PMID Year Type Journal Key Findings
34928306 2022 Phase 3 RCT Secondary Analysis JAMA Neurology Erenumab shows comparable safety and efficacy in migraine with aura vs. without aura; no elevated vascular risk in aura subgroup
35230406 2022 RCT Subgroup Report JAMA Confirms erenumab is safe and effective for patients with migraine with aura across pooled Phase 3 data
41888647 2026 Prospective RCT (REFORM) J Headache Pain Characterizes longitudinal changes in aura frequency during and after erenumab preventive treatment in adults with confirmed migraine aura
40275185 2025 Prospective Biomarker Study (REFORM) J Headache Pain suPAR (a systemic inflammation marker elevated in migraine with aura) is linked to erenumab treatment response, supporting CGRP-inflammatory axis in aura subtypes
38850034 2024 Provocation RCT / Mechanistic Cephalalgia Sildenafil-induced attacks (cGMP pathway) occur independently of CGRP receptor activation under erenumab pretreatment — identifies a potential efficacy ceiling in MwBA
36942409 2023 Prospective Observational Headache Long-term CV safety of erenumab stratified by baseline CV risk; no excess risk in high-risk patients — directly relevant to MwBA’s vascular concerns
32867533 2021 Prospective Mechanistic Cephalalgia Erenumab does not alter cerebral vasomotor reactivity or flow-mediated dilation — supports haemodynamic safety in brainstem-involved migraine variants
30360965 2018 Phase 3b RCT Lancet Erenumab efficacious and well-tolerated in episodic migraine patients who failed 2–4 prior preventive treatments; establishes treatment-resistant population benefit
37012858 2023 Systematic Review Int Immunopharmacology Comprehensive systematic review of erenumab efficacy across episodic and chronic migraine prevention; confirms consistent benefit across trial populations
30725283 2019 Review Handb Exp Pharmacology Foundational review of CGRP’s role in migraine pathophysiology, including the aura subtype and trigeminal-brainstem network

Safety Considerations

Please refer to the package insert for safety information.

Note from mechanistic review: Erenumab lacks vasoconstrictive activity, which is directly relevant for MwBA — a subtype historically excluded from triptan and ergotamine use. Pooled long-term trial data (PMID 36942409) shows no elevated cardiovascular signal even in higher-risk patients. Cerebral haemodynamic studies (PMID 32867533) confirm no adverse effect on cerebral vasomotor reactivity. Given the brainstem involvement in MwBA, baseline neurovascular assessment is recommended before treatment initiation.


Conclusion and Next Steps

Decision: Proceed with Guardrails

Rationale: The biological rationale is strong and mechanistically coherent — CGRP plays a well-established role in the brainstem-trigeminal circuit underlying MwBA, and erenumab’s non-vasoconstrictive profile uniquely removes the principal historical barrier to treating this subtype. Indirect clinical evidence from Phase 3 RCT secondary analyses and real-world studies in migraine with aura broadly supports safety and efficacy, though no dedicated trial exists for ICHD-3 1.2.2 specifically.

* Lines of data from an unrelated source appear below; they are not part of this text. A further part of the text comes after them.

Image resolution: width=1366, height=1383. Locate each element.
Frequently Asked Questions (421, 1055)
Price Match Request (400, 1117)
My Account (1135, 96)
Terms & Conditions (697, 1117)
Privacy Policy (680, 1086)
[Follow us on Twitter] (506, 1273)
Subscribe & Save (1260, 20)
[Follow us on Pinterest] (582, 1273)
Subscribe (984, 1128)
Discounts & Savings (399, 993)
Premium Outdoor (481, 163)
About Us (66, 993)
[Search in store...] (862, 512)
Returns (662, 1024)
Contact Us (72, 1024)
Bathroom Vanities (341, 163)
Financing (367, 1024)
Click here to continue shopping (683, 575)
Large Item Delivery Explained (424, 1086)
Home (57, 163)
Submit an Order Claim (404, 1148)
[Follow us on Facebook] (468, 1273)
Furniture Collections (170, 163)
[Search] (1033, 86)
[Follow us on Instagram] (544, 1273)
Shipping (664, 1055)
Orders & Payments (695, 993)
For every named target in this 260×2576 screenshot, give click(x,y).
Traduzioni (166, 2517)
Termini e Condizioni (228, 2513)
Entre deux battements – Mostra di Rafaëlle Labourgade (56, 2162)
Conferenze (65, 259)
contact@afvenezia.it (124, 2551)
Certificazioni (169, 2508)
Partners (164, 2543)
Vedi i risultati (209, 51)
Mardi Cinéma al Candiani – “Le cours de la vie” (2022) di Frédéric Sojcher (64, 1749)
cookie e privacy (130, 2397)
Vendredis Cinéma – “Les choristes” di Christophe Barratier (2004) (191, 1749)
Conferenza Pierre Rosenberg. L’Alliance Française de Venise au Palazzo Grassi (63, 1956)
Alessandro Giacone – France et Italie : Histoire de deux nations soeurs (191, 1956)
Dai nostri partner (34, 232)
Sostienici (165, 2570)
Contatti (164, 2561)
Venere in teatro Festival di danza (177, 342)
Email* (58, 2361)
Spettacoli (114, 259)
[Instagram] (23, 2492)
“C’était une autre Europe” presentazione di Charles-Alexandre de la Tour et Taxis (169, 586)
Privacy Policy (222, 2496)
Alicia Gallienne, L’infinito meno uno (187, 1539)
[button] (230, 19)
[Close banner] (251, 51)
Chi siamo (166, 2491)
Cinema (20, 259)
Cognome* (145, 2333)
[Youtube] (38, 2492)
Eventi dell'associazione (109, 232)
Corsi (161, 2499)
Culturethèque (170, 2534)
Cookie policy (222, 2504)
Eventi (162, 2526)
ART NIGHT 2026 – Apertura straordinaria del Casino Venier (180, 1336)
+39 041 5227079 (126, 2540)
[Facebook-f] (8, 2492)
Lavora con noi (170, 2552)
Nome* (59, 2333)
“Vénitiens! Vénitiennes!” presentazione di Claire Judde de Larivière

To proceed, the following is needed:

  • Prospective clinical study or pre-specified subgroup analysis in patients with confirmed MwBA (ICHD-3 1.2.2 criteria), to generate direct efficacy data
  • Full MOA documentation from DrugBank or prescribing information (currently unavailable)
  • Regulatory registration strategy for the target market
  • Safety monitoring protocol incorporating baseline cerebrovascular and cardiovascular assessment, given MwBA’s brainstem origin
  • Investigation of cGMP-pathway-driven attack prevalence in MwBA to define the likely responder population and expected efficacy ceiling

    Disclaimer

This content is for research purposes only and does not constitute medical advice. Clinical validation is required before any clinical application.